=== TO DO ===
Set out exactly every line of the entries below, starting at the line that holds "The width and height of the screenshot is (568, 447)." and stopping after the line that holds "The image size is (855, 612).".

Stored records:
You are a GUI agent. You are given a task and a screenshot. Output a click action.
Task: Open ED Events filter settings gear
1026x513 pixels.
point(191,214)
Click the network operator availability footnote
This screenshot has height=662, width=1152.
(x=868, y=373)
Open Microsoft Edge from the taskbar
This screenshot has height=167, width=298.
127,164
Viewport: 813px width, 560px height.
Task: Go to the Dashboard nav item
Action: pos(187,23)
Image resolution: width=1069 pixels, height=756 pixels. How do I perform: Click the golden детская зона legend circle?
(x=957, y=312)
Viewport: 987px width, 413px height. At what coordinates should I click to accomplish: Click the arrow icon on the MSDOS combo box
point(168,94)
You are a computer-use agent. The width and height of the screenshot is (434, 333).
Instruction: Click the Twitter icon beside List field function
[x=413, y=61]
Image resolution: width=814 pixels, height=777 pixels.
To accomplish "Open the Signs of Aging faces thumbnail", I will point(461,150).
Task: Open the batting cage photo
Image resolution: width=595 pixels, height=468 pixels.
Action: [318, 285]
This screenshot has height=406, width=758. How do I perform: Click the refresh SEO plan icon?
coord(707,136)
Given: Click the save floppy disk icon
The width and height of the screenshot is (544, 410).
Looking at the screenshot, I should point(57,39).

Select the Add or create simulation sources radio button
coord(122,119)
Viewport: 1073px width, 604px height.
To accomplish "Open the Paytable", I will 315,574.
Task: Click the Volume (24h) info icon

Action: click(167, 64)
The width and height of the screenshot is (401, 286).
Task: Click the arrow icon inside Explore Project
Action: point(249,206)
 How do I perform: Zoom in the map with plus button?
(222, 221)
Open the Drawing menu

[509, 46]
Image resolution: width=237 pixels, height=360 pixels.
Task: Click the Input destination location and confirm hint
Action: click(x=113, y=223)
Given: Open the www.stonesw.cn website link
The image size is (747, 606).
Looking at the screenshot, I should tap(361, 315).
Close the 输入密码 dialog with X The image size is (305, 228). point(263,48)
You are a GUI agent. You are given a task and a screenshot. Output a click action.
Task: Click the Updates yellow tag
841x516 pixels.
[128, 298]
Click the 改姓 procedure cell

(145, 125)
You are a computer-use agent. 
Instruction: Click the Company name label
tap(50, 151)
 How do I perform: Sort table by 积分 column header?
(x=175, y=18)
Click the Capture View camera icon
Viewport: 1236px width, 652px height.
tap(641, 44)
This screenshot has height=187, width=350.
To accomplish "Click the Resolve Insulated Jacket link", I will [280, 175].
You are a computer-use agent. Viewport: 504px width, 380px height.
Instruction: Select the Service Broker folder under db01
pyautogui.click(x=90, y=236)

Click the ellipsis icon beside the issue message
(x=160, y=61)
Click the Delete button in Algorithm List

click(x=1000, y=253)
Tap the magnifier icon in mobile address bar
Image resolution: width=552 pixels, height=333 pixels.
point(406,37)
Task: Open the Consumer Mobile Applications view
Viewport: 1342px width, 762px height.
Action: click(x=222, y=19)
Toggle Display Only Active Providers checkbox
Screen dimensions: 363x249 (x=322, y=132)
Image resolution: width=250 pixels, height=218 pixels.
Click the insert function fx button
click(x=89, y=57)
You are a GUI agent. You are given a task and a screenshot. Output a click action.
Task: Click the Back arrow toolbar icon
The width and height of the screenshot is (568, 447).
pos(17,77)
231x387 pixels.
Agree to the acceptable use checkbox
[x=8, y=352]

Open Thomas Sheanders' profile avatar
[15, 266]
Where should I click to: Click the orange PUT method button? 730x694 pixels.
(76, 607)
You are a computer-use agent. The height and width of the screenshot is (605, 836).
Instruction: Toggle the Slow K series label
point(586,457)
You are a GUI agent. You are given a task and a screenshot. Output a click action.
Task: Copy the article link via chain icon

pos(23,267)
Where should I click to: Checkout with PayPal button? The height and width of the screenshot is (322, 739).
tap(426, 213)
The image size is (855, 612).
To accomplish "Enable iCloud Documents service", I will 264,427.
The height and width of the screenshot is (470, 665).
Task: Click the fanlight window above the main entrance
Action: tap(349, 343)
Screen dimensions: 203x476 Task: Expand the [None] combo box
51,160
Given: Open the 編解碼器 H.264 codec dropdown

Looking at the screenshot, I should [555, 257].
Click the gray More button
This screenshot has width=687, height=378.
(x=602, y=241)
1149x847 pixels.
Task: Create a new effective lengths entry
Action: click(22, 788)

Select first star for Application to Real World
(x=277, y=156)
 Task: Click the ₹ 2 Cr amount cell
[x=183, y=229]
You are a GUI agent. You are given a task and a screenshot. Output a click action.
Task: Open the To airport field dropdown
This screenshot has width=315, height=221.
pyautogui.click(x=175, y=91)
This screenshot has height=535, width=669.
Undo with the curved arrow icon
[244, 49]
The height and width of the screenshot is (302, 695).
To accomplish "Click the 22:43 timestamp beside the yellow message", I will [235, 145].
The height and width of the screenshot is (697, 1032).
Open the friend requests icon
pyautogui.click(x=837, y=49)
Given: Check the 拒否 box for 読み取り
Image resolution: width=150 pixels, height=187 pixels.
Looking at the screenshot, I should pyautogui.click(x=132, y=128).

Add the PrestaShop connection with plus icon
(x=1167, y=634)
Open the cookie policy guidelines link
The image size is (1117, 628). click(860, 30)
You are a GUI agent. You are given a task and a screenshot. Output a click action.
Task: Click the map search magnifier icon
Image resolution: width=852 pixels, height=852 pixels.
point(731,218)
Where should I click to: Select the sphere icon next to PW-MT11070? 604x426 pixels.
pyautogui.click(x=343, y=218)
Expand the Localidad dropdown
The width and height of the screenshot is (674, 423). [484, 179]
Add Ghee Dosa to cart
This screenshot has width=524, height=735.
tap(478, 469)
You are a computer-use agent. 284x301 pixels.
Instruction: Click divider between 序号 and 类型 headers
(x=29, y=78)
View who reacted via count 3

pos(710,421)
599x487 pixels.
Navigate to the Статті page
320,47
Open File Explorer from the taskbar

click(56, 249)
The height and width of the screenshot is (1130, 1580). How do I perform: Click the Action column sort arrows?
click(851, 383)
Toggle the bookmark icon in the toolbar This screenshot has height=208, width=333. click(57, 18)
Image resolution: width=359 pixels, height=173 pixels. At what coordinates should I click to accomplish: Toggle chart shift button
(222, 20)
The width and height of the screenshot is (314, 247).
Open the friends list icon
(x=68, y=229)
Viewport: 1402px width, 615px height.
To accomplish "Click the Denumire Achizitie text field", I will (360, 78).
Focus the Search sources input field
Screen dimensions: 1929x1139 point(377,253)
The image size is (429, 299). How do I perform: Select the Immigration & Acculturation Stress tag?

=== TASK ANSWER ===
The width and height of the screenshot is (568, 447).
pos(17,77)
231x387 pixels.
Agree to the acceptable use checkbox
[x=8, y=352]

Open Thomas Sheanders' profile avatar
[15, 266]
Where should I click to: Click the orange PUT method button? 730x694 pixels.
(76, 607)
You are a computer-use agent. The height and width of the screenshot is (605, 836).
Instruction: Toggle the Slow K series label
point(586,457)
You are a GUI agent. You are given a task and a screenshot. Output a click action.
Task: Copy the article link via chain icon

pos(23,267)
Where should I click to: Checkout with PayPal button? The height and width of the screenshot is (322, 739).
tap(426, 213)
The image size is (855, 612).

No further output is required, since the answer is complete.